Incapacity planning is a broad area of law that covers how you are cared for if you become physically or mentally unable to care for yourself. The type of care could range from simple tasks like buying groceries, paying bills, and handling financial matters to more important decisions such as selling real estate, gifting assets to your children, or making critical medical decisions.
Depending on the needs of the individual or family, incapacity planning could include a number of planning techniques such as Property Powers of Attorney, Health Care Powers of Attorney, Advance Health Care Directives, or Guardianships/Conservatorships.
What is a Guardianship or Conservatorship?
In California, guardianship, also known as Conservatorship, is a court-supervised proceeding that names an individual or entity to manage the affairs of an incapacitated person. A Conservatorship may also include the duty to care for the incapacitated person.
Our law firm helps clients create a plan to handle their affairs in the event they become disabled, thereby avoiding the necessity of a public court proceeding.

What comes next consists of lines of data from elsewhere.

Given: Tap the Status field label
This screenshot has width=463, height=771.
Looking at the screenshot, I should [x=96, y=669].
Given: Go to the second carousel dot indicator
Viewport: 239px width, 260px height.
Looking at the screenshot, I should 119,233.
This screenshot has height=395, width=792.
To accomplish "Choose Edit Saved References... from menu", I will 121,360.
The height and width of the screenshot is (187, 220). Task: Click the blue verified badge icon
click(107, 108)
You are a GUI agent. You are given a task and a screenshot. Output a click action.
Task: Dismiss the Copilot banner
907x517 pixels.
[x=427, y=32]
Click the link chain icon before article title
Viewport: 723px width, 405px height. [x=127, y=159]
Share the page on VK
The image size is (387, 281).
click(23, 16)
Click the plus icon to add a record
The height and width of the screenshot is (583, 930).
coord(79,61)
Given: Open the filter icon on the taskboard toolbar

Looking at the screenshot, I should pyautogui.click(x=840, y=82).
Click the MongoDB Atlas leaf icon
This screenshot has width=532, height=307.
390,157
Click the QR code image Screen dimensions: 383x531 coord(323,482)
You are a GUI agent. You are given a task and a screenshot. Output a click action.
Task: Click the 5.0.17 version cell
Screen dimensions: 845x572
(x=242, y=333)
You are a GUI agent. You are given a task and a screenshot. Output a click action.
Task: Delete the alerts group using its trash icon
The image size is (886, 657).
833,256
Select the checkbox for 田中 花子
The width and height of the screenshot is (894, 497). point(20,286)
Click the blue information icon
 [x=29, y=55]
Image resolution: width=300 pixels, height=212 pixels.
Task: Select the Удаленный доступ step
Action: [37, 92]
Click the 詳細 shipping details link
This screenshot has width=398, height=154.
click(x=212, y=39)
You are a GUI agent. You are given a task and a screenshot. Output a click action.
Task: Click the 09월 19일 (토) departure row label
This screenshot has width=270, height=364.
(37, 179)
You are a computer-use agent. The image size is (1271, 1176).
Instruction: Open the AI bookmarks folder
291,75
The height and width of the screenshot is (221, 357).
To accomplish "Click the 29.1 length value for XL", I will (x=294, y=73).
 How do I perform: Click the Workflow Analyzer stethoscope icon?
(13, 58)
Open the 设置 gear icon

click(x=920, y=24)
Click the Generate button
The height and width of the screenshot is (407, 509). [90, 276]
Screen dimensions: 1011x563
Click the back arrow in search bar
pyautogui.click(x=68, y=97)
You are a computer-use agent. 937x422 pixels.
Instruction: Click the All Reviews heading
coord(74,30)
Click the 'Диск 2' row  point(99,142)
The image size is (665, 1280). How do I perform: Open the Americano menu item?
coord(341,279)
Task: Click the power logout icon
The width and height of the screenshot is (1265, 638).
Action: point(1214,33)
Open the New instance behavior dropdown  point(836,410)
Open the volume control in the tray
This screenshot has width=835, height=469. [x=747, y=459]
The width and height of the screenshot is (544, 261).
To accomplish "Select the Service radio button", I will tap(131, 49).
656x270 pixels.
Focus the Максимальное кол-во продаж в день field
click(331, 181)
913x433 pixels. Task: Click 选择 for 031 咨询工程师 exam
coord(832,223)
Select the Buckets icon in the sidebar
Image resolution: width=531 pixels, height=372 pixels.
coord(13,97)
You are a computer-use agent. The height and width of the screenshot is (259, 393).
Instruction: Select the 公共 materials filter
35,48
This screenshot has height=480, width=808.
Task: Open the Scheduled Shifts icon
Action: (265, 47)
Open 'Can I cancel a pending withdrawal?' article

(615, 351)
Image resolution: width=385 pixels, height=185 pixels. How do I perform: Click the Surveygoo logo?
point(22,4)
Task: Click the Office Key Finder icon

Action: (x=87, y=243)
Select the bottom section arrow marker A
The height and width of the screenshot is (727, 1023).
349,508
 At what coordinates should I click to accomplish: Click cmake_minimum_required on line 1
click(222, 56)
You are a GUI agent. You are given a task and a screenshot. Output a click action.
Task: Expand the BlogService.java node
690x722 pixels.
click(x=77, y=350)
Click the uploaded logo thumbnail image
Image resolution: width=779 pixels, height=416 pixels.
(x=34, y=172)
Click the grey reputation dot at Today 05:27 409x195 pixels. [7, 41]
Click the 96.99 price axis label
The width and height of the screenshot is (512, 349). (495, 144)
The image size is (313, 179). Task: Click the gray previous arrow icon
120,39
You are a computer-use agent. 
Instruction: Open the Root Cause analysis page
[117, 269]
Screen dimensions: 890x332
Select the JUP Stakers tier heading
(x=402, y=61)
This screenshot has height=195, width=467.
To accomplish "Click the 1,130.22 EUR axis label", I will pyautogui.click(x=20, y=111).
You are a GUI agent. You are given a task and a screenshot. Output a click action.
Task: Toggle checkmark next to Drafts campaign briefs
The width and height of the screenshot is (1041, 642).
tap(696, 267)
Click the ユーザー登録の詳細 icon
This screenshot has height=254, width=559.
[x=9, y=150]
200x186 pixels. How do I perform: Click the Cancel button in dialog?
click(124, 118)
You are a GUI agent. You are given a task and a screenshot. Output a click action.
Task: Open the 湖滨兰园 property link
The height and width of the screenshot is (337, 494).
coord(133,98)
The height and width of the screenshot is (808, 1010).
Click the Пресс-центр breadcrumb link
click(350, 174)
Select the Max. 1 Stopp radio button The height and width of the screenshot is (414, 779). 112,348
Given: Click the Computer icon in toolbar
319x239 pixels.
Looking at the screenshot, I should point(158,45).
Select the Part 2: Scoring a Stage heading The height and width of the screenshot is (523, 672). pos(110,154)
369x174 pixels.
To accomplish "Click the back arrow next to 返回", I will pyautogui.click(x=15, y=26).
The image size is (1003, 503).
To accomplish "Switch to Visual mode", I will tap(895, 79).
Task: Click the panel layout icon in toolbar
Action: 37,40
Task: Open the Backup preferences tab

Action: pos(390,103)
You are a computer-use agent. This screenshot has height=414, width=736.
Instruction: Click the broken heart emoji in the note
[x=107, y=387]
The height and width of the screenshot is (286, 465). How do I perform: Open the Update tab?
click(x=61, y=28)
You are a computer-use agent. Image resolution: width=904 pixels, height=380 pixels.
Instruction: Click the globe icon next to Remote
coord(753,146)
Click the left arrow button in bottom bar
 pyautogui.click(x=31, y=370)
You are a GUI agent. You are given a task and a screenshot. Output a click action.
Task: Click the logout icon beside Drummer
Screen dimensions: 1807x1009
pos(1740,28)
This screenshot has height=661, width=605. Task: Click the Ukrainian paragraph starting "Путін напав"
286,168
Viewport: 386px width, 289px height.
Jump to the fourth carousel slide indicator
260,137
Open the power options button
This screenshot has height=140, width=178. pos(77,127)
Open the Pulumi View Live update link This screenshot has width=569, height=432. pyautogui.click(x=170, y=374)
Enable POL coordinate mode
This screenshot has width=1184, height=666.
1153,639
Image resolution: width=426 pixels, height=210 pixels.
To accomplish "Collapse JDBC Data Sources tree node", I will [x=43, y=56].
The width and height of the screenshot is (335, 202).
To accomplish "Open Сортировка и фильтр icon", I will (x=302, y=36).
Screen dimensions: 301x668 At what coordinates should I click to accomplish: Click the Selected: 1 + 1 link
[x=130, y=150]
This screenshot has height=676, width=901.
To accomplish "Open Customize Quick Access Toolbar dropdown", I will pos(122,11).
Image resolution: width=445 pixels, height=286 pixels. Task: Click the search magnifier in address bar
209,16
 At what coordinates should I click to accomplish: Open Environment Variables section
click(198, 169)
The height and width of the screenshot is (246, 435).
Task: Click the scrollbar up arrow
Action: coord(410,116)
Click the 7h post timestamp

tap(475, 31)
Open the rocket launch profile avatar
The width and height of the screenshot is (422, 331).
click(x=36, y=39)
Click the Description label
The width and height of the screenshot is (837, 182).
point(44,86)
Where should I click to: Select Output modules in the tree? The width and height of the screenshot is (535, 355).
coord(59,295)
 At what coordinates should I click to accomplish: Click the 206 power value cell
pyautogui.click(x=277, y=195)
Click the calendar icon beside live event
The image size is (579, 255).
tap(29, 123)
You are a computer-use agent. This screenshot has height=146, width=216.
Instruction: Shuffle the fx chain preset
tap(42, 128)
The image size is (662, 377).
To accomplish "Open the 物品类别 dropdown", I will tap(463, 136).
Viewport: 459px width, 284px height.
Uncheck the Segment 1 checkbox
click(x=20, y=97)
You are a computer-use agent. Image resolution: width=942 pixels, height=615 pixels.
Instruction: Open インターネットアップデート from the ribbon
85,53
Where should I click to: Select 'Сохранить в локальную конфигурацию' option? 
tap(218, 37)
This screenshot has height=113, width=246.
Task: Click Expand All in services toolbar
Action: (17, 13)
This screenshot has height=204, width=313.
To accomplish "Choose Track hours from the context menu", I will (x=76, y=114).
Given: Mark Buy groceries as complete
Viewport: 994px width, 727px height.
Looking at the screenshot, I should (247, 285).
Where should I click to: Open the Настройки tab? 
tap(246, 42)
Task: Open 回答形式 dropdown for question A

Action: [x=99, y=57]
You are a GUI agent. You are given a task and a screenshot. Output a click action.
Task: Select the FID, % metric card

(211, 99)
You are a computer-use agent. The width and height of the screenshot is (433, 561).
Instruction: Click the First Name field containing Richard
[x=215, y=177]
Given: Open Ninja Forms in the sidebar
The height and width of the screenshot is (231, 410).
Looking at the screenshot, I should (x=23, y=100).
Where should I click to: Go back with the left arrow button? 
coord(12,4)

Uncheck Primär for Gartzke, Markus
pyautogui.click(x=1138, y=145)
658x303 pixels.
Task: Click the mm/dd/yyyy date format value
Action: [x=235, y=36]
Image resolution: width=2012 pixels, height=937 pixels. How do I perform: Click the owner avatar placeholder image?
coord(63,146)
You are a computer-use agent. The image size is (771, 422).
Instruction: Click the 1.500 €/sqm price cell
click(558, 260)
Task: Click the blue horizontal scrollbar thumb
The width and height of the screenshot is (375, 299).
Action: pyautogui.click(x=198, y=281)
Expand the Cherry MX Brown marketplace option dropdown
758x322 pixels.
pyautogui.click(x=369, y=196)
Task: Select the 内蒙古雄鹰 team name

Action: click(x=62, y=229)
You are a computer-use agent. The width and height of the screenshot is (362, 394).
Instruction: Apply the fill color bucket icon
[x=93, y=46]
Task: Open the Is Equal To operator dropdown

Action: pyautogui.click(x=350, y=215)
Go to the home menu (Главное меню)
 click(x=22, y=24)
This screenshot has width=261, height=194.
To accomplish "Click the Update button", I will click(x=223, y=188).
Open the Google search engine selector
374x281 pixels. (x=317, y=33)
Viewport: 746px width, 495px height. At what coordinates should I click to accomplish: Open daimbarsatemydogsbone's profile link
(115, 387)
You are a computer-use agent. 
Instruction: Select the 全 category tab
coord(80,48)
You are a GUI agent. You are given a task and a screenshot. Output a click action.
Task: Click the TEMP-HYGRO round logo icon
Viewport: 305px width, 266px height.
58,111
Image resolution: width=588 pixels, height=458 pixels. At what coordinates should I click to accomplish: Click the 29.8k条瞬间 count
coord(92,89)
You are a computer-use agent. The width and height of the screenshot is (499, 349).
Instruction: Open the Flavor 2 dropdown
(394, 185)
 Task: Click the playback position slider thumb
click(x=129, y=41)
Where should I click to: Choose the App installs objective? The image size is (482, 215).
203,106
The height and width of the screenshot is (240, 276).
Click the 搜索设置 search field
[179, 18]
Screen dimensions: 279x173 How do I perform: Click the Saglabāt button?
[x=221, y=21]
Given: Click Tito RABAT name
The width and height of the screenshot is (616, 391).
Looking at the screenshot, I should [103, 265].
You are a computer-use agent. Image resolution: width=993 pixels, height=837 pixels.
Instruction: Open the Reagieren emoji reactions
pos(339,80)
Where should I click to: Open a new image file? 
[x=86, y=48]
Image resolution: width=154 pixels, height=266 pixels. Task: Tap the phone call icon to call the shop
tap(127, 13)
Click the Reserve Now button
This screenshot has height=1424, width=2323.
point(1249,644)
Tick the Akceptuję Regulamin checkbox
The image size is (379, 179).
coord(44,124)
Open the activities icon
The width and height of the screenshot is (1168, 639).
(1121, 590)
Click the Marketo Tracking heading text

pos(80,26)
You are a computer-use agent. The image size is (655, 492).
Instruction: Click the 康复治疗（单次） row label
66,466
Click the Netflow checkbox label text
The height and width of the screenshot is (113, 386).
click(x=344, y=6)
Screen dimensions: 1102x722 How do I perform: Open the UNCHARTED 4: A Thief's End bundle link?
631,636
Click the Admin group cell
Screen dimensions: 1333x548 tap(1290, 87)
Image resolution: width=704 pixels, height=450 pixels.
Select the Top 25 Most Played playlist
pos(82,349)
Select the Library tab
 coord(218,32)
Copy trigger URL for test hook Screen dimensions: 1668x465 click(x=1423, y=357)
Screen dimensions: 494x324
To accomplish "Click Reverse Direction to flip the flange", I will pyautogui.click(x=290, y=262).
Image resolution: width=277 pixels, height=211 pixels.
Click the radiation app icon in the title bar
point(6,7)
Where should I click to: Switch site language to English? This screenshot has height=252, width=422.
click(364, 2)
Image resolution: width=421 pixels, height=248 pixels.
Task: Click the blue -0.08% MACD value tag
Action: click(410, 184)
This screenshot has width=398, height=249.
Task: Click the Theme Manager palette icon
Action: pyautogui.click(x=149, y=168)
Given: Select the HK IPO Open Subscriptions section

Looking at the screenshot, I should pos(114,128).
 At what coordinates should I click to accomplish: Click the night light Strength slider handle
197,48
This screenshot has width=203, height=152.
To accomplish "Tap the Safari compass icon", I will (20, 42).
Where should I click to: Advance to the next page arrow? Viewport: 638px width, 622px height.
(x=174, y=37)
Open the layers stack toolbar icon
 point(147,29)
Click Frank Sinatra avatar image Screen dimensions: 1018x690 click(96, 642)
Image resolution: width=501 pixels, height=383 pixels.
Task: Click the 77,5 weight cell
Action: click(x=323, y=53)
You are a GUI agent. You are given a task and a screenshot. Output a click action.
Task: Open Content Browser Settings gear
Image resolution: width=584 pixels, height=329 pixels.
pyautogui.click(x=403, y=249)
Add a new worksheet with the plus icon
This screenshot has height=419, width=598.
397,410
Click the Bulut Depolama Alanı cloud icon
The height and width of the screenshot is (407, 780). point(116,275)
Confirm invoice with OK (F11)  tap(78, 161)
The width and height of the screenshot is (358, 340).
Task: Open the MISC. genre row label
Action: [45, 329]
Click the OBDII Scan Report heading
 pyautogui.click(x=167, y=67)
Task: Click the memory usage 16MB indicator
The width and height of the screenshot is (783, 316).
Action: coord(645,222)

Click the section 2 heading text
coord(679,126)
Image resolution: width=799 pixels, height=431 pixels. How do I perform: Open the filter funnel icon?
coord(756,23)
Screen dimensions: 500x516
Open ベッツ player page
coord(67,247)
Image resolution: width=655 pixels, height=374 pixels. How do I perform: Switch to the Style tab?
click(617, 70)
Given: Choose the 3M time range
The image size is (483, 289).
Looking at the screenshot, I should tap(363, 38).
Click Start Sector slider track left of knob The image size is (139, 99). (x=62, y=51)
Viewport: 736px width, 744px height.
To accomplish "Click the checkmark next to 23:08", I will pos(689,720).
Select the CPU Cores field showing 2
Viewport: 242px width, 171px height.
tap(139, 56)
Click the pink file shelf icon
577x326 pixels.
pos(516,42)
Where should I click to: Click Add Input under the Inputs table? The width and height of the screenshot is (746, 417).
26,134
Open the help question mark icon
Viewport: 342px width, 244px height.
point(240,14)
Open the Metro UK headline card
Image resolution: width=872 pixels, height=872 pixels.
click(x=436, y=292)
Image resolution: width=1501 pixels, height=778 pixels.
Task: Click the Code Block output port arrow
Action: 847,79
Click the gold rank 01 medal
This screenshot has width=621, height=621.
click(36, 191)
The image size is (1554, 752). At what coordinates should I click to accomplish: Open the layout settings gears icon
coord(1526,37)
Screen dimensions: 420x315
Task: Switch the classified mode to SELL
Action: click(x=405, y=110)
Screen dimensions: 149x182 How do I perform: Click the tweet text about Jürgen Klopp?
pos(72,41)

Helping your loved one navigate through the process of aging is never easy. There are so many areas where they may need help. Depending on the type of estate planning your loved one in place, you may or may not be able to help with both medical and financial management. Often if they have a trust and the support documents, you can step in without the necessity of going to court.
When your loved one has a will or no estate planning at all, you may have to go through a court process called a Conservatorship in order to help an aging loved one. A conservatorship is a legal proceeding to appoint someone (conservator) to care for the personal needs of an incapacitated person (conservatee) and his or her assets. The conservator becomes responsible for making decisions for the conservatee when the conservatee cannot make decisions for herself.